GUTIERREZ: Yeah, completely. It’s incredibly intimate in a way that I can’t adequately convey. You are being invited to witness someone's personal history and also cultural history. You’re never going to have the full context for that. I will never know what it means to go out to one of those places and understand that my great grandparents -- even my grandparents -- lived there and had a radically different life than I did. A life that can’t be had again. That’s the very nature of it being a lost village. To be given the privilege of trying to grasp that -- and help others witness it too -- was really moving.
KUCB: I know there was at least one major station milestone during your time at KUCB because you went from being the sole newsperson to actually having a newsroom. How did that happen?
GUTIERREZ: Between all of these big stories that attracted state and national interest and the incredibly important daily local reporting, there was more than enough for one person to handle, particularly if you wanted to handle it well. Recognizing that one person couldn't be at every City Council meeting, every school board meeting, every North Pacific Fishery Management Council meeting, et cetera, without missing something, we realized it was a good idea to bring another person on.

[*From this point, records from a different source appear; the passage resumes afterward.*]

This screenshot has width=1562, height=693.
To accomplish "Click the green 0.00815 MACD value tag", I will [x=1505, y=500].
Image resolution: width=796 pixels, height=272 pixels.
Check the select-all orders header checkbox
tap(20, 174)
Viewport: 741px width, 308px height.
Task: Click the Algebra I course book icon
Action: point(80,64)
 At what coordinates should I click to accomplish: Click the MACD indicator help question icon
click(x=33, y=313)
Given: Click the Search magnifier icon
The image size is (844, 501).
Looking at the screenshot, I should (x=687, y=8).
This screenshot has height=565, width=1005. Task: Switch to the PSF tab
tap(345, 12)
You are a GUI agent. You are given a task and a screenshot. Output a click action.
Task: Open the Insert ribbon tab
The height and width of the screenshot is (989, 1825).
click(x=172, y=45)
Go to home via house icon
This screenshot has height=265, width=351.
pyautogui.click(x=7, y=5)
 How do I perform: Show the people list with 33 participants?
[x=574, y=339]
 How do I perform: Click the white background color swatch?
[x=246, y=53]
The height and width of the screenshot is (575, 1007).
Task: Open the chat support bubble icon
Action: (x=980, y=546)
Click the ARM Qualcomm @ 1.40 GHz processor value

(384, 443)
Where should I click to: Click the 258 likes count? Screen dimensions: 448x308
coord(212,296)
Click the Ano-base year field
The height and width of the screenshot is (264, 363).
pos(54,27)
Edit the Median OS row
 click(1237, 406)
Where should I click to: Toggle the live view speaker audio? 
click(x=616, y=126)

Also, there’s such a learning curve when someone first moves out there because it’s such a rich community and it’s got a number of complicated industries. We thought there would be value in having two people at once. The person who started earlier could show the new person the ropes and hopefully have a cycle of that occurring. But once we were able to expand the size of our newsroom, I truly felt like I earned the title of news director. Because when I started, I was the news director of myself -- of a department of one. Suddenly, I had another person I could team up with on stories. We could edit each other’s work. We could bounce ideas off each other. I feel like that also really improved the quality of the reporting that we were doing. It was a lot of fun. I really liked working with Stephanie [Joyce], and then we had Lauren Rosenthal, who came on as an intern. Man, those days of having three people were totally wild. We felt like we could report on anything. I’m glad to hear the news department has not shrunk since I started.
KUCB: When you left KUCB, you stayed in the state and continued to report. Can you tell me about where you went after you left Unalaska?
GUTIERREZ: I remember moving from Unalaska to Juneau and having people who’ve never been to Unalaska tell me, ‘Oh, what are you going to do about all the rain in Juneau? How are you going to handle it?’ And I just laughed and told them, ‘At least the rain falls vertically there.’ I was at Alaska Public Media for three years. I did a lot of investigative reporting, and I covered the state Legislature, the governor's office, and the state court system some. Basically, I was [Alaska Public Media’s] all-purpose state correspondent. I did a lot of investigative reporting and went to court over public records [that Gov. Sean Parnell] had not handed over. I found the whole process to be really invigorating, and it inspired me to apply to law school. Next year, I will be working for a firm that does a substantial amount of media litigation representing the Washington Post, HBO, and a number of other news outlets and television stations. So I’m no longer in journalism, but still fighting for journalism.